Abgesehen von dieser Gemeinsamkeit muss man die Dinge aber auseinanderhalten.

Keine Frage, über den Auslöser kann man streiten, über das Porträt, das eine Journalistin der Illustrierten "Stern" über einen Politiker verfasste, der sie mit anzüglichen Witzen bedacht hatte. Dass diese Diskussion nun geführt wird, ist aber gut. Es hilft Frauen auf allen Ebenen, in allen Lebenslagen. Die Mechanismen, unter denen sie leiden, sind überall dieselben - umso schlimmer, wenn man von Vorgesetzten, Kollegen, Lehrern belästigt wird. Die Frauen lernen:
Ich bin nicht alleine, bin nicht selber schuld.

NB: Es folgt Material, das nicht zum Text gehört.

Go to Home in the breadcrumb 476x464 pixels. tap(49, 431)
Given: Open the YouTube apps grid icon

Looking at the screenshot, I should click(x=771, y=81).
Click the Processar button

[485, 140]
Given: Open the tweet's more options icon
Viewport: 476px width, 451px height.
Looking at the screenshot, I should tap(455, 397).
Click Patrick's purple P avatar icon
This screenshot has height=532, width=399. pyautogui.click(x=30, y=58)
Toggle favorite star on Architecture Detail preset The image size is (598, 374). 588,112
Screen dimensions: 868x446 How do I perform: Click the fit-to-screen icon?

Wie das bei öffentlichen Debatten so ist, werden hier aber Äpfel mit Birnen vermischt.

Erstens: Die (österreichische) Frauenministerin hat recht, wenn sie fordert, Grapschen unter Strafe zu stellen. Vergangenen Herbst musste eine Grazerin erfahren, dass die Staatsanwaltschaft nicht gegen jenen Mann vorgehen konnte, der ihr auf der Straße auf den Hintern gegriffen hatte.

Zweitens: Worum es hier eigentlich geht, strukturellen Sexismus im Alltag, das ist schwerer zu fassen. Die Gegenargumente sind notorisch: Wollen wir Zustände wie im prüden Amerika, wo sich Studenten ohne schriftlichen Vertrag nicht mehr trauen, miteinander auszugehen? Gegen einen Flirtversuch auf Augenhöhe ist nichts einzuwenden, geht die Frau darauf ein - wunderbar. Andernfalls: Nein heißt nein.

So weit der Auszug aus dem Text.